Rui Tao's Portfolio

MongoDB Integration for Token Management and Email Analysis Caching

Mongodb cache flow.png
Published on
/3 mins read/---

Implementing a robust and efficient database system for token management and caching requires careful consideration of data structure, performance, and security. This article explores our MongoDB integration, focusing on how we handle token management and implement a two-tier caching system for email analysis results.

MongoDB Integration

Overview

This document describes the MongoDB integration in our application, focusing on user management and email analysis caching.

Database Structure

Collections

  1. users

    • Stores user information and authentication state
    • Unique index on email field
    {
        email: String,          // User's email (unique index)
        name: String,           // User's display name
        picture: String,        // User's profile picture URL
        created_at: Date,       // Account creation timestamp
        last_login: Date,       // Last login timestamp
        is_active: Boolean,     // User active status
        last_sync_time: Date    // Last email sync timestamp
    }
  2. email_analysis_cache

    • Stores email analysis results
    • Permanent storage for analysis data
    {
        message_id: String,     // Email message ID (unique index)
        cached_at: Date,        // Cache timestamp (for tracking)
        result: {
            subject: String,    // Email subject
            sender: String,     // Email sender
            date: String,       // Relevant date
            status: String,     // Job application status
            company: String,    // Company name
            position: String,   // Position title
            details: String,    // Additional details
            confidence: Number, // Analysis confidence score
            message_id: String  // Email message ID
        },
    }

Indexes

users Collection

// Unique index on email
db.users.createIndex({ email: 1 }, { unique: true })

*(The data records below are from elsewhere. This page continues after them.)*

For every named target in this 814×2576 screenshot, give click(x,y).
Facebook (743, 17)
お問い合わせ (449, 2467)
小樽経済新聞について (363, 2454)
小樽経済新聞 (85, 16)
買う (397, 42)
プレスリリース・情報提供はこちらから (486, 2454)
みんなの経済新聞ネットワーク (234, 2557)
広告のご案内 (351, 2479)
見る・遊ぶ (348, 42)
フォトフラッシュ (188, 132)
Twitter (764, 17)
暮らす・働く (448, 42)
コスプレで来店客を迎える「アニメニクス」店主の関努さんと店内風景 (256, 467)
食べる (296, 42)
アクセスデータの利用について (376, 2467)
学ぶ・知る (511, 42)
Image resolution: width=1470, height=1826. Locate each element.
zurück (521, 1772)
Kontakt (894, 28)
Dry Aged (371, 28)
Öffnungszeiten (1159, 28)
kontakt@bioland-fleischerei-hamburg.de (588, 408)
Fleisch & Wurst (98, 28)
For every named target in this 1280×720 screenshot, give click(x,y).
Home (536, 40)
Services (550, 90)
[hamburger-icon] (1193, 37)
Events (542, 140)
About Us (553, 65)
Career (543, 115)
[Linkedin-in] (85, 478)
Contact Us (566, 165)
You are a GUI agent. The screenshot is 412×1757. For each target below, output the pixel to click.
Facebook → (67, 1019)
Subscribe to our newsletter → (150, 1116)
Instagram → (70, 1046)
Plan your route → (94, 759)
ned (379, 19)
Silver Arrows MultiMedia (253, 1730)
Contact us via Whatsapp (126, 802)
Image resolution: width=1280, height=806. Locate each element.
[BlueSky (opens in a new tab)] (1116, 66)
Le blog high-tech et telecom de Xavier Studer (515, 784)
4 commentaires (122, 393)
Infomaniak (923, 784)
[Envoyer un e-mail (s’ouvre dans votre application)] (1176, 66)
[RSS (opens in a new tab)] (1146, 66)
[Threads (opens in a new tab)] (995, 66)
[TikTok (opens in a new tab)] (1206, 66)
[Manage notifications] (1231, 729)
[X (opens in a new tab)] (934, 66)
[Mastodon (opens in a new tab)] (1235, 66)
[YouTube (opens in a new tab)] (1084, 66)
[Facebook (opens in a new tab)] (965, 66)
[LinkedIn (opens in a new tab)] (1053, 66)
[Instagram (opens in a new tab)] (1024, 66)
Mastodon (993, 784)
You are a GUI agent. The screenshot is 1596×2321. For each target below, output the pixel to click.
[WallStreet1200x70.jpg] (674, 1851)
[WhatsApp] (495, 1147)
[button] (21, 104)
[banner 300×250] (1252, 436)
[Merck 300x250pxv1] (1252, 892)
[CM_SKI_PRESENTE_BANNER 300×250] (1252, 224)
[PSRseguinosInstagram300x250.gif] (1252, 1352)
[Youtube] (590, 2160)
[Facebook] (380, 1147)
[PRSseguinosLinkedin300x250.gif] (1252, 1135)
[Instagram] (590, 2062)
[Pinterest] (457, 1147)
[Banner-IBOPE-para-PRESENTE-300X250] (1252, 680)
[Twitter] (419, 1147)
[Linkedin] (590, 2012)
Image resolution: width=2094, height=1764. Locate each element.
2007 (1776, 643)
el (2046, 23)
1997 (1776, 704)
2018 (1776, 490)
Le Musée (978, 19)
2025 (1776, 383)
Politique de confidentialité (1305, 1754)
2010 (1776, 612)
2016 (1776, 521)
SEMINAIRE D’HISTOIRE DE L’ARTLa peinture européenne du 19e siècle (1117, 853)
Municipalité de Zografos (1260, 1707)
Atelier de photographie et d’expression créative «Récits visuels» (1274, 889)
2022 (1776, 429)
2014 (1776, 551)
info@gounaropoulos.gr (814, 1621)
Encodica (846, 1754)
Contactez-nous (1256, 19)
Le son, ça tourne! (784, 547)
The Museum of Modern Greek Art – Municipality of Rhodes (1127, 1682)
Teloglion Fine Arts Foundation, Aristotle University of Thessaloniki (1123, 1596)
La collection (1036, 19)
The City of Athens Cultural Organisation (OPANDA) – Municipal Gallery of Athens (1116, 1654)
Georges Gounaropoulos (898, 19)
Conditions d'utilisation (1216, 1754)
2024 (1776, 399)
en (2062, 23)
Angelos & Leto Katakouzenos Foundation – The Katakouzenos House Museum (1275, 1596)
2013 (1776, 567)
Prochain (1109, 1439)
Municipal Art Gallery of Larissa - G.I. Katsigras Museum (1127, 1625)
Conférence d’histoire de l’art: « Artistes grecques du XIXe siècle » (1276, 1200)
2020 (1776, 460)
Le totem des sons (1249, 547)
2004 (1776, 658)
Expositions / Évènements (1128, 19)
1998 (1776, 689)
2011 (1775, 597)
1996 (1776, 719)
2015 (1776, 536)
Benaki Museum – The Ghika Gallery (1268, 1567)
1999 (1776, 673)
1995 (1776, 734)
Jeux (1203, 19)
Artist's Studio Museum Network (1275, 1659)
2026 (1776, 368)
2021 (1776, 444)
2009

email_analysis_cache Collection

// Unique index on message_id
db.email_analysis_cache.createIndex({ message_id: 1 }, { unique: true })
 
// Index on cached_at for tracking purposes
db.email_analysis_cache.createIndex({ cached_at: 1 })

Two-Tier Caching Architecture

  1. TTLCache (First Layer)

    • Thread-safe memory cache
    • Automatic expiration
    • Size-limited cache
    # Token cache configuration
    token_cache = TTLCache(
        maxsize=MAX_TOKEN_CACHE_SIZE,    # 1000 items
        ttl=TOKEN_CACHE_TTL,             # 1 hour
    )
     
    # Analysis cache configuration
    analysis_cache = TTLCache(
        maxsize=MAX_ANALYSIS_CACHE_SIZE,  # 1000 items
        ttl=ANALYSIS_CACHE_TTL,          # 7 days
    )
  2. MongoDB (Second Layer)

    • 360-day TTL for email analysis
    • Persistent storage for user data
    • Automatic cleanup of old analysis results

Token Management

  1. Access Token

    • Stored in TTLCache (memory only)
    • 1-hour TTL
    • Used for Gmail API access
  2. Refresh Token

    • Stored in HttpOnly cookie
    • 30-day expiration
    • Used to obtain new access tokens
    • Not stored in MongoDB
  3. Session Token

    • JWT format
    • Stored in client localStorage
    • Contains user information
    • 24-hour expiration

Performance Optimization

  1. Indexing Strategy

    • Unique indexes for fast lookups
    • TTL indexes for automatic cleanup
    • Compound indexes where needed
  2. Query Optimization

    • TTLCache reduces DB load
    • Thread-safe operations
    • Batch operations for multiple documents
  3. Resource Management

    • Automatic cleanup of old data
    • Connection pooling
    • Asynchronous operations